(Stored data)
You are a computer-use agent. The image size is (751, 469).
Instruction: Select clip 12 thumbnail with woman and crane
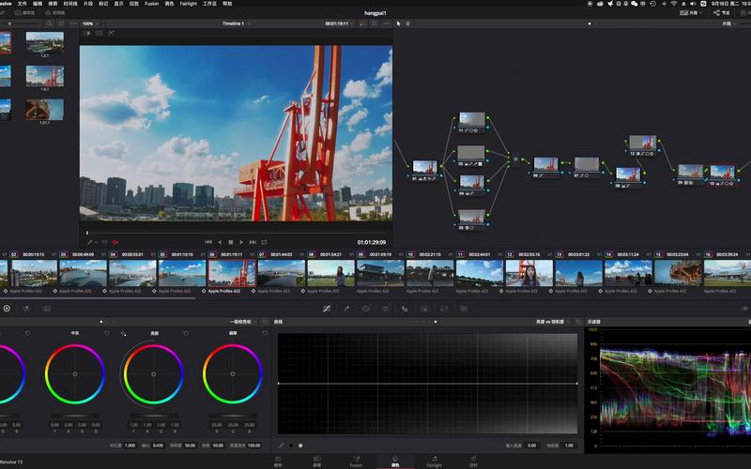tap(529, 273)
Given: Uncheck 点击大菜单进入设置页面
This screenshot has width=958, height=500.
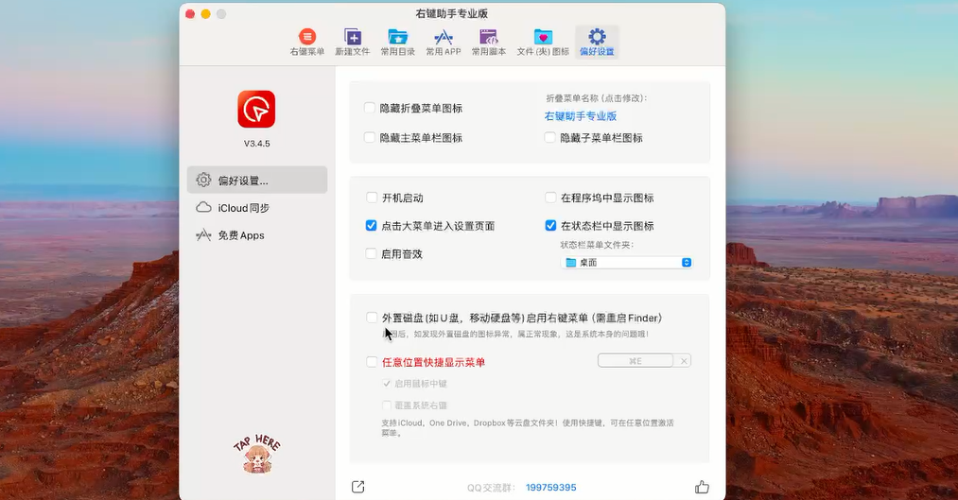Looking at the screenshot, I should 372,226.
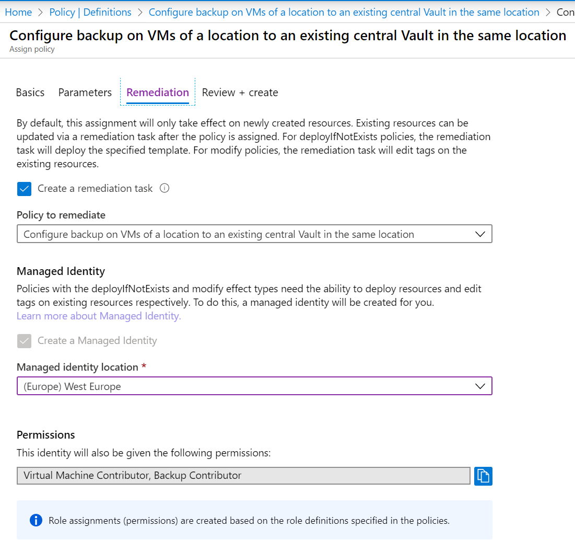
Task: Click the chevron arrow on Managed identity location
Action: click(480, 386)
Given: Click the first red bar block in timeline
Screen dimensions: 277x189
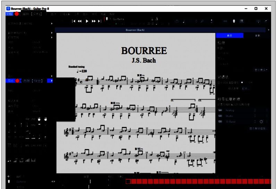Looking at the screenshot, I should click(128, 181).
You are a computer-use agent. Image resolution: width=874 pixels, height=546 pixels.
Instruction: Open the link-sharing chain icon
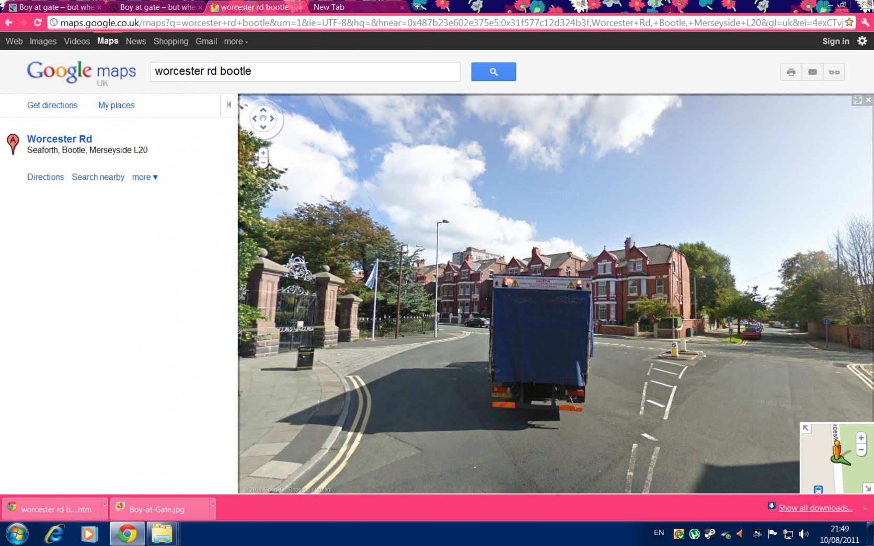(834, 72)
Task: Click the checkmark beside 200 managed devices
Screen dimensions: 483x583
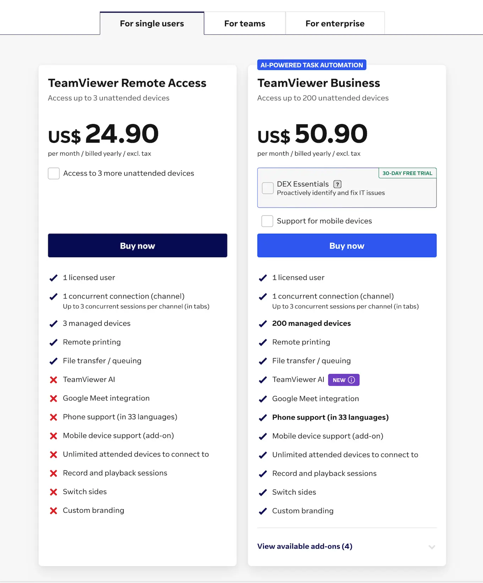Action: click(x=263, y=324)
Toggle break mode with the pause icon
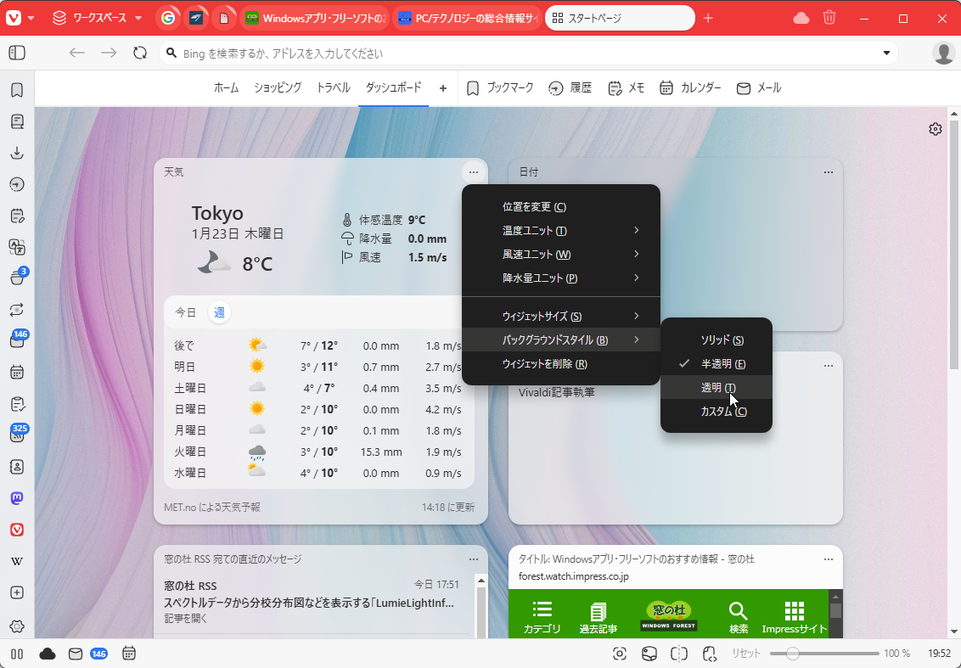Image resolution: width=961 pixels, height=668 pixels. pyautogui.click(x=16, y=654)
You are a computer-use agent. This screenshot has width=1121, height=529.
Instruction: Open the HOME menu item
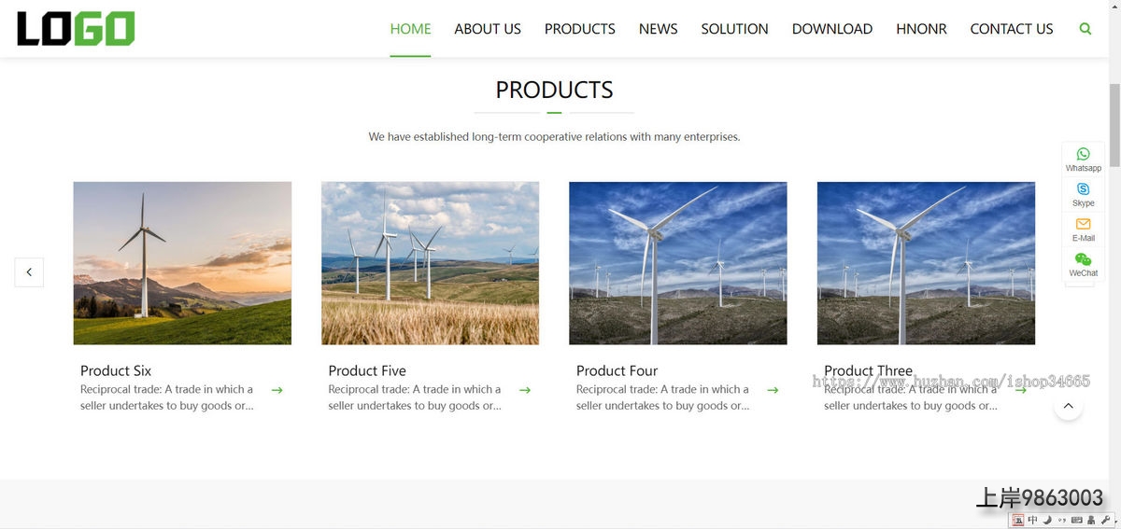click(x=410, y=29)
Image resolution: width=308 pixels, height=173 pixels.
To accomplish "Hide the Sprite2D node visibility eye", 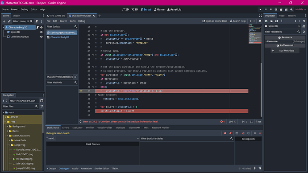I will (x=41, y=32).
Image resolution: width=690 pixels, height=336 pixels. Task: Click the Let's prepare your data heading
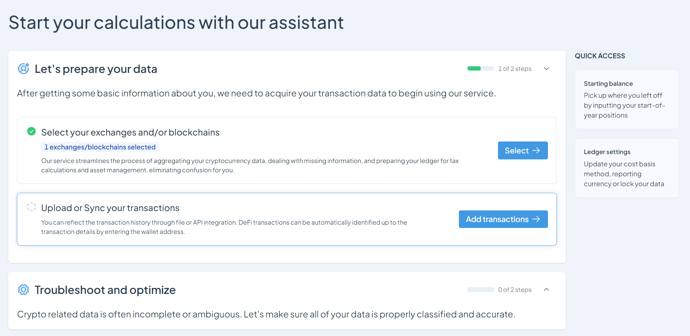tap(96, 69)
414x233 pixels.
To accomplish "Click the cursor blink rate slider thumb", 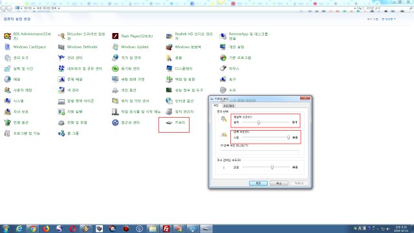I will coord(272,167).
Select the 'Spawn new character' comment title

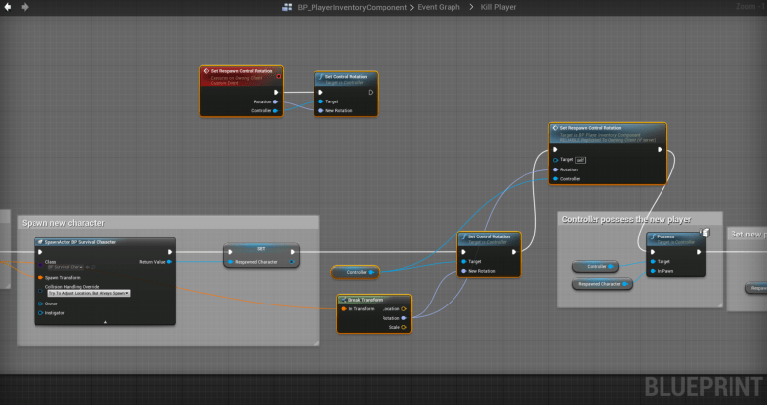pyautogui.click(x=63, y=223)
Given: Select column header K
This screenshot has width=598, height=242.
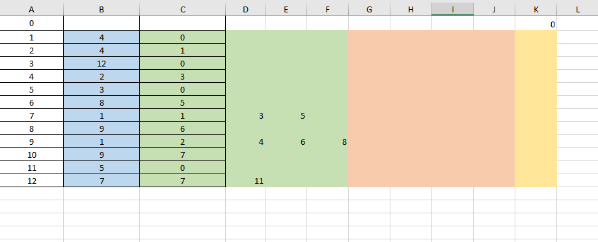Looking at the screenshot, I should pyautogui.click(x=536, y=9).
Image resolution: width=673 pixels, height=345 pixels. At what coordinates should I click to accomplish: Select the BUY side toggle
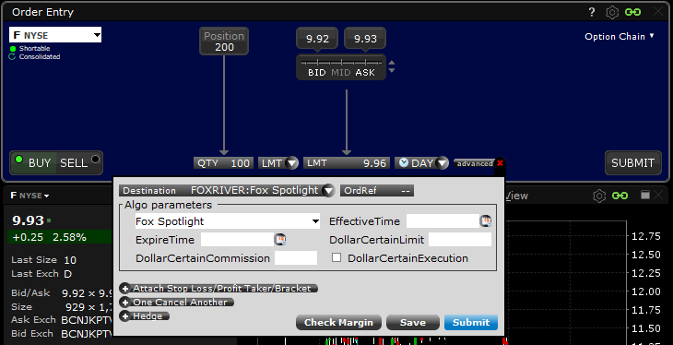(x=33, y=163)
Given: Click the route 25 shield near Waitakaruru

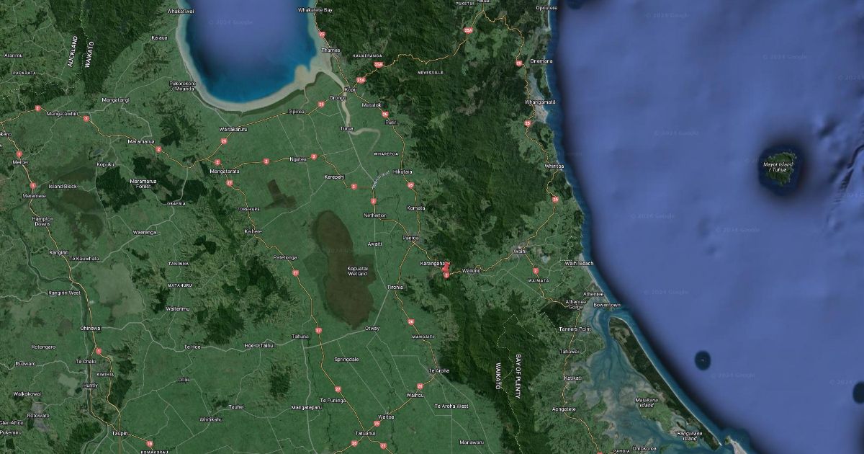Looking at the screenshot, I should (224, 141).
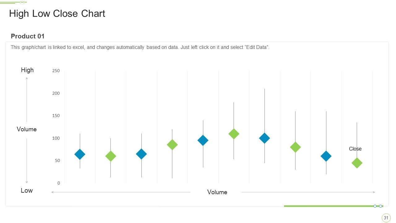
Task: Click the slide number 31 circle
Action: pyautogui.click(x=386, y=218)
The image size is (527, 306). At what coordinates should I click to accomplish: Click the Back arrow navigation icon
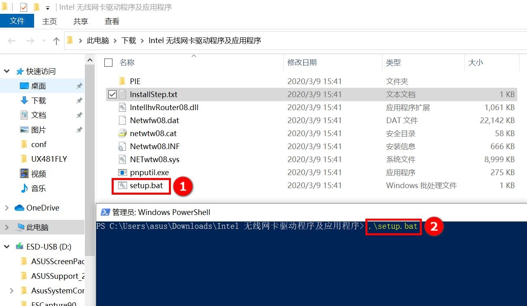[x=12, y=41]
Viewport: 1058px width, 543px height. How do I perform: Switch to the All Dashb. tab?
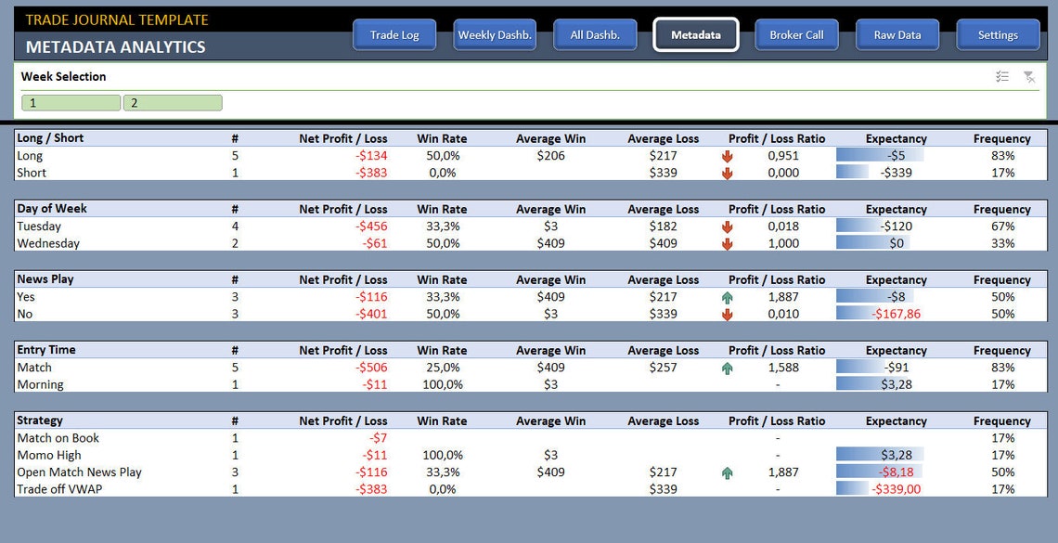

• **INSTRUCTIONS TO FOLLOW**
Scan the data above for the string "computer". Copy every line in which it appears.

• **ANSWER TO THIS TASK**
You are a computer-use agent. The image size is (751, 469).
You are a computer-use agent. Image resolution: width=874 pixels, height=546 pixels.
You are a computer-use agent. This screenshot has width=1121, height=529.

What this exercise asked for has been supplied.